The truth is that incest is far more common—and complicated—than many critics like to believe. It’s not just some device writers use to sell books; it’s a hard fact, and like any other disturbing aspect of modern life, it needs to be openly dealt with in the literary world. But it’s still tricky. And trickier still is when the book is non-fiction. Smiley uses incest to explicate the relationships between her novel’s characters, but when it’s real, and is the focus of the book, how are writers—and reader—to approach it?

Novelist Kathryn Harrison tackles this enormous task with her new memoir The Kiss. Roughly dividing the book into two parts, Harrison writes her life story leading up to and then following the decisive moment of her young life, when her father first kisses her. The division recalls how Vladimir Nabokov contrasted Lolita’s psychotically beautiful before-half with its psychotically ugly after-half. But this time we get the girl’s—or rather the woman’s—point of view: Harrison is twenty years old when her father initiates their affair.

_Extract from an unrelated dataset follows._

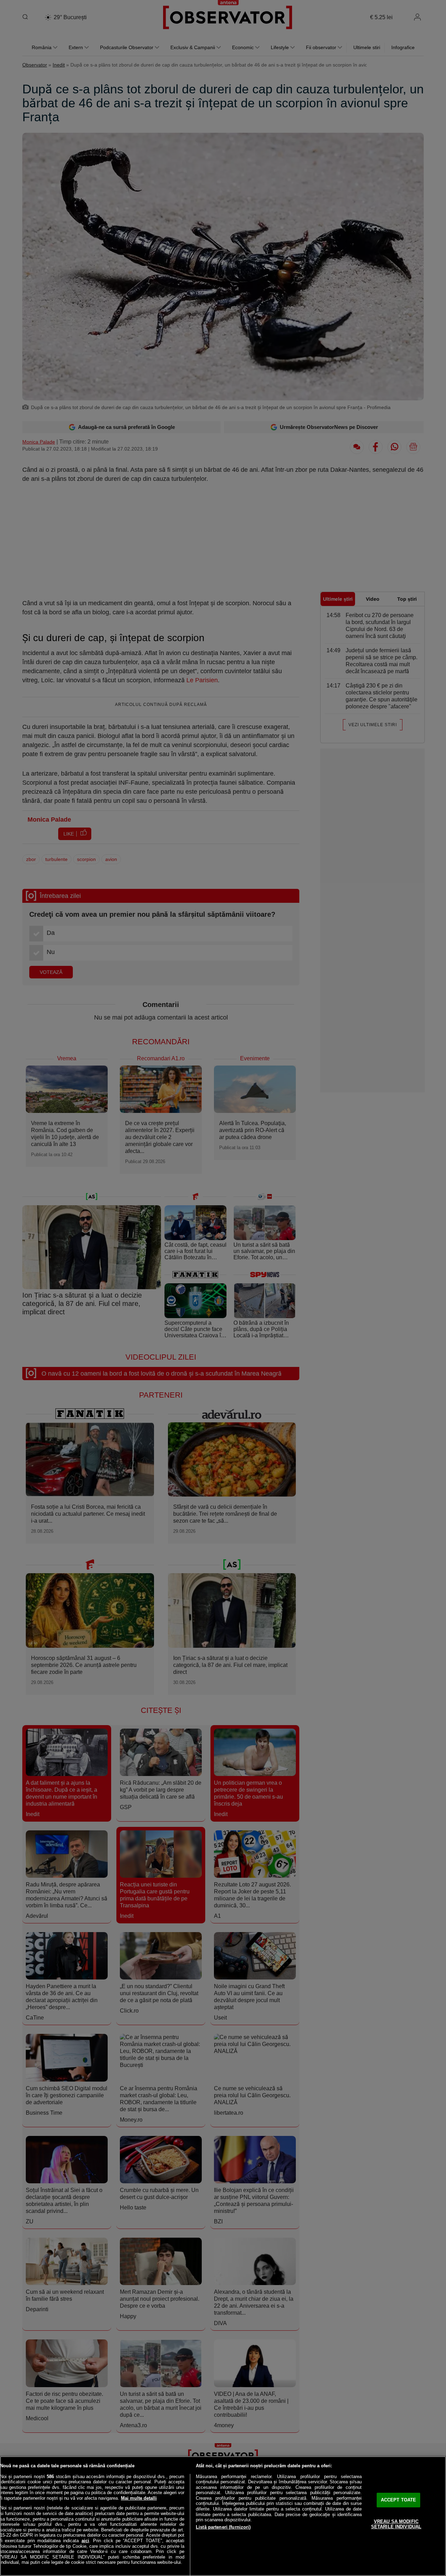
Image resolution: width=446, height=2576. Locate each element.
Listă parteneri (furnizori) (223, 2527)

Harrison keeps the narrative tight, with enough family background to give the book texture but not so much that it loses its focus. She grows up with her maternal grandparents after her parents’ brief marriage and divorce. Her mother lives with them sometimes, but she’s a fleeting, maddening figure. Her father, a minister, relocates after the divorce, remarries, and raises another family in another part of the country. Harrison is vague with names and places, never mentioning her father’s—and hence her own—last name. She writes on the book’s copyright page that Harrison is her married name (she’s married to novelist Colin Harrison) and that she “has not used her maiden name in a number of years.”

Despite its anonymity, The Kiss is razor sharp in its depiction of her family’s dysfunctionality. Harrison only meets her father twice in childhood—at age five and age ten—and with her mother floating in and out, Harrison never gets the affection of a real parent. Even worse, she gets teased by her mother’s proximity without ever getting to connect with her.

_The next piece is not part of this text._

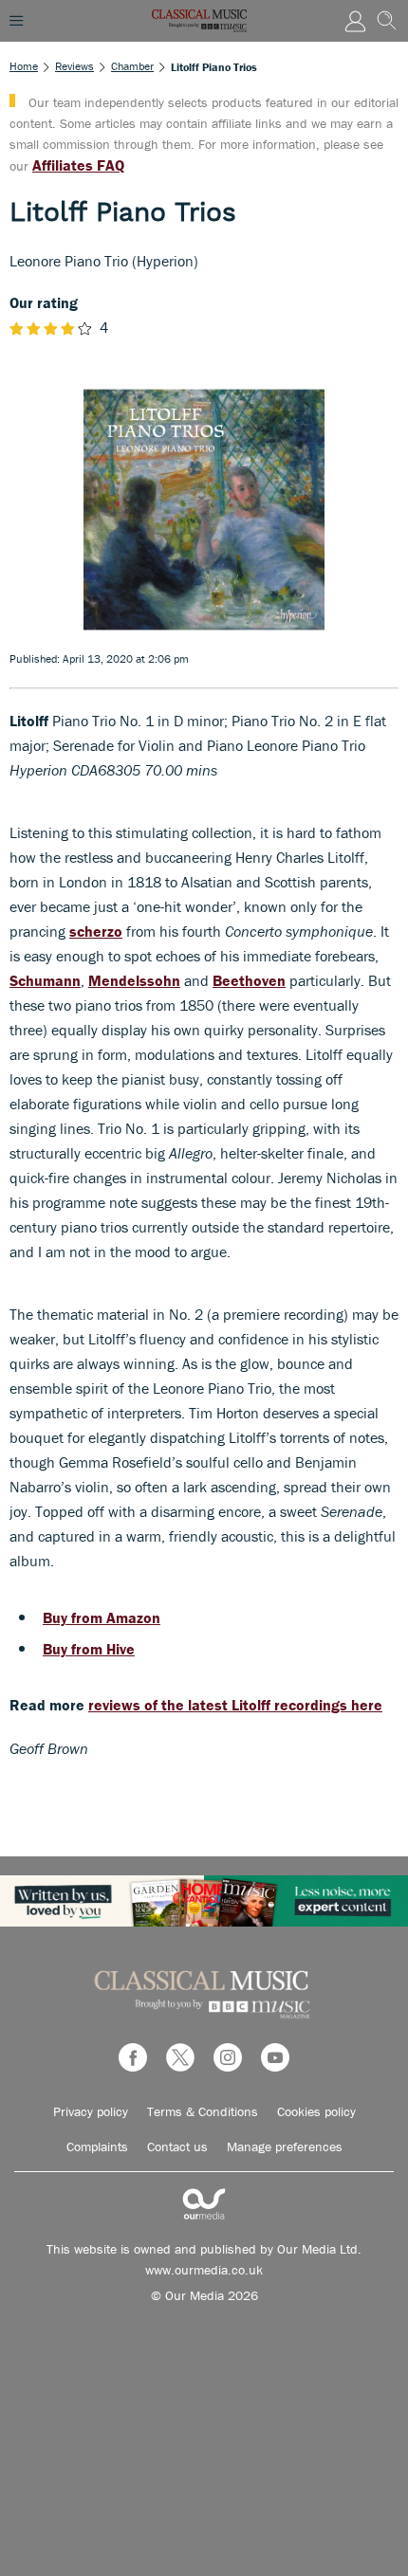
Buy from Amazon (101, 1617)
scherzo (95, 931)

So when the twenty-year-old Harrison, a brainy, insecure college student, finally gets to spend time with her father, she finds in him a father figure she never had. The two are nearly mirror images of each other, and they bond instantly. But her father cannot separate their newfound filial love from the carnal passion he feels for the beautiful woman his daughter has become. Using all the power he has—a creepy combination of the intellectual, the theological, and the fatherly—he breaks down all her defenses, beginning an affair that virtually shatters Harrison’s young personality.

But The Kiss is far from a sob story. It describes a terrifying event, but ultimately the books is about redemption. It’s about a woman rebuilding herself, reclaiming herself from the past she won’t allow herself to forget. Not so much a book charting a recovery as it is a reclamation of memory, The Kiss asserts itself as one of the most powerful memoirs in years.